According to Weiwei Foods’ official website, it has collaborated with large grain enterprises in China and abroad to build modern grain logistics parks in the Huaihai Economic Area, the main producing area for high-quality wheat; in South Henan, the main producing area for small peanuts; in the main producing area for non-GMO soybeans—Suihua in Heilongjiang; and in the main producing area for high-quality rice—Jiamusi. This has formed a modern comprehensive grain industrial park integrating collection, storage, processing, and trading. In 2019, the Weiwei grain logistics industrial park located in Xuzhou was approved as a provincial-level grain logistics park in Jiangsu Province.

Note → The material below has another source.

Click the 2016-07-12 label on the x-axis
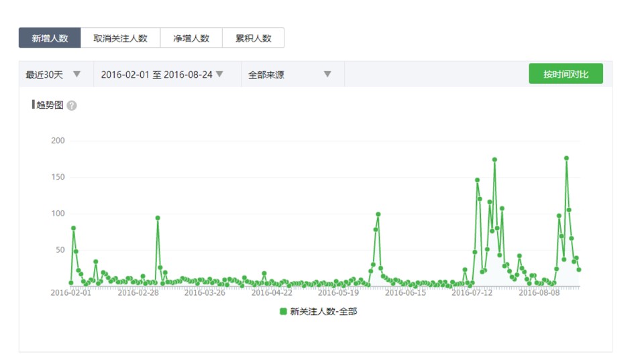 [x=472, y=293]
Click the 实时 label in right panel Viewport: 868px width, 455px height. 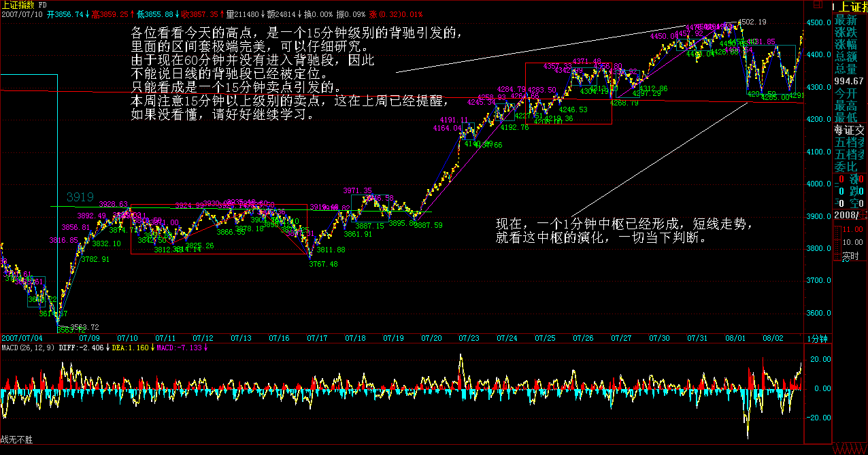tap(850, 256)
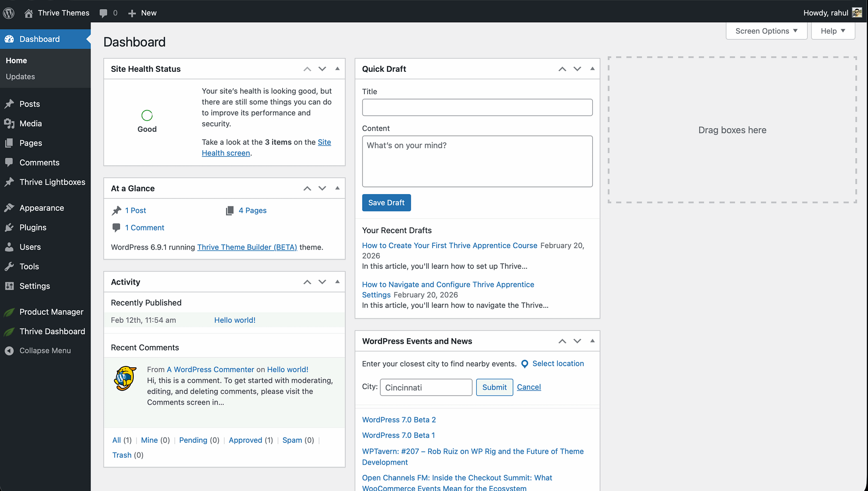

Regarding Xingsheng Group’s investment, Weiwei Foods previously stated that since Xingsheng Group’s entry, it has coordinated its own high-quality resources, leveraged the synergy effect with the company’s business development, and strengthened the company’s core competitiveness. Through cooperation with Xingsheng Group and Guolian Investment to establish food and beverage and modern agriculture industrial investment funds, with Weiwei Foods’ core main business, the upstream and downstream of its industrial chain, and its future strategic plans as the focus, key investments have been made in areas such as food and beverage, new consumption, and agriculture.

It is worth noting that in recent years, the performance of four industry giants in the plant-based beverage segment—Weiwei Foods, Chengde Lulou, Yangyuan Drinks, and Huanlejia—has been “not performing well.” According to financial reports, in 2025, Huanlejia achieved revenue of about RMB 1.5 billion, down 19.11% year over year; and achieved net profit attributable to shareholders of about RMB 44.17 million, down 70.03% year over year. In the first three quarters of 2025, Chengde Lulou achieved revenue of about RMB 247M, down 9.42% year over year; and achieved net profit attributable to shareholders of about RMB 384 million, down 8.47% year over year. In the first three quarters of 2025, Yangyuan Drinks achieved revenue of about RMB 448M, down 7.64% year over year; and achieved net profit attributable to shareholders of about RMB 126M, down 8.95% year over year. Weiwei Foods’ revenue, in particular, has declined for five consecutive years from 2020 to 2024. In the first three quarters of 2025, it achieved revenue of about RMB 1.96B, down 11.2% year over year; and achieved net profit attributable to shareholders of about RMB 241 million, down 1.93% year over year.

Song Liang said, “When plant-based beverage companies’ revenues decline, one reason is that as channels become fragmented and consumers become more individualized and scenario-based, some own-brand products have grown rapidly. Second, existing-made products are replacing traditional default packaged products. For a traditional production-oriented company like Weiwei Foods, the only way to increase revenue is to explore new areas, but judging from the current situation, the difficulty of exploring new areas is very high.”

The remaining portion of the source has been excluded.